Selected passage:
-*-

In my opinion, it’s telling us that competition in the LLM space is accelerating and it’s anybody’s game right now. It’s important enough of a space that companies are willing to pay for exposure and squeeze out the competition.

I’ve interpreted your comment as “llm has no value so the providers are paying for people to use it”, which is, naive at best



> “llm has no value so the providers are paying for people to use it”,

I feel like for that to have been even possible to understand from that comment, then "not the other way around" couldn't have been there. If authors opinion was that LLMs has no value, why'd Telegram pay to use Grok?

Maybe I'm just used to reading between the lines, but I think parents comment strike a fine balance between saying too much, saying enough and saying too little. It's understandable what they mean, if you read the full comment. Not everything has to be explicitly spelled out for the lowest common denominator.


They pretty much did say “not the other way around” with

“If these offerings were so great wouldn't we all be clamoring for it?”

The entire question is flawed. It’s a rhetorical question and the implication is “these offerings are not so great and we aren’t clamoring for it”.

I’d argue we are clamoring for it, and we have a lot of options here and they are all great options.

But since the rhetorical question is flawed you now have nothing to anchor on to know exactly what OP meant because if they are flawed here that means whatever they meant in the first half of the comment is also likely flawed.

Maybe you’re not as good at reading between the lines, or the line in general, as much as you think you are and you’re actually the LCD that would be served by a deeper comment.

The whole point of the comment is that it is “telling” of something but the commenter at this point could come back and basically go in any direction. That’s an indication the comment is not saying enough…


That's an interesting way of looking at it thanks for sharing. In that way it's similar to Google paying to be the default search engine in Firefox or on iOS. They _did_ have the best search engine at the time but they still paid platforms to have it embedded as a default option.

-*-

Tasks for this exercise:
1) In the comment thread, where did Google pay to be the default search engine?
2) Quote the comment thread word for word, starting at "I’ve interpreted your" and stopping after "lowest common denominator.".

Recorded data:

-*-

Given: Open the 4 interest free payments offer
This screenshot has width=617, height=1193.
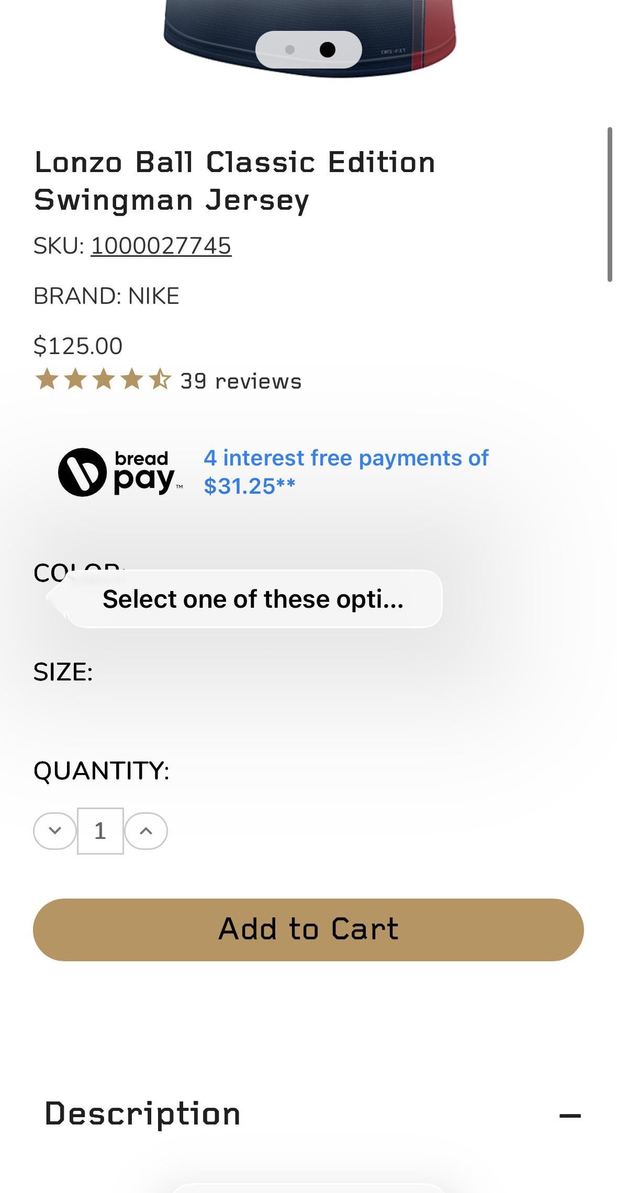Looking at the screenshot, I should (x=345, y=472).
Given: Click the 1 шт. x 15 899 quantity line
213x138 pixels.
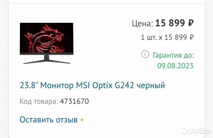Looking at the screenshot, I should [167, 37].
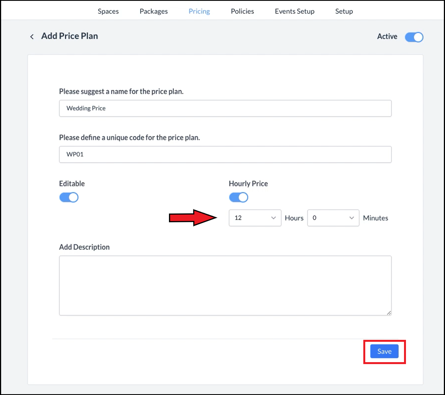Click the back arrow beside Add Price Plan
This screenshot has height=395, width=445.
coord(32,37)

-*-

Task results:
1) In Firefox and on iOS.

2)
I’ve interpreted your comment as “llm has no value so the providers are paying for people to use it”, which is, naive at best



> “llm has no value so the providers are paying for people to use it”,

I feel like for that to have been even possible to understand from that comment, then "not the other way around" couldn't have been there. If authors opinion was that LLMs has no value, why'd Telegram pay to use Grok?

Maybe I'm just used to reading between the lines, but I think parents comment strike a fine balance between saying too much, saying enough and saying too little. It's understandable what they mean, if you read the full comment. Not everything has to be explicitly spelled out for the lowest common denominator.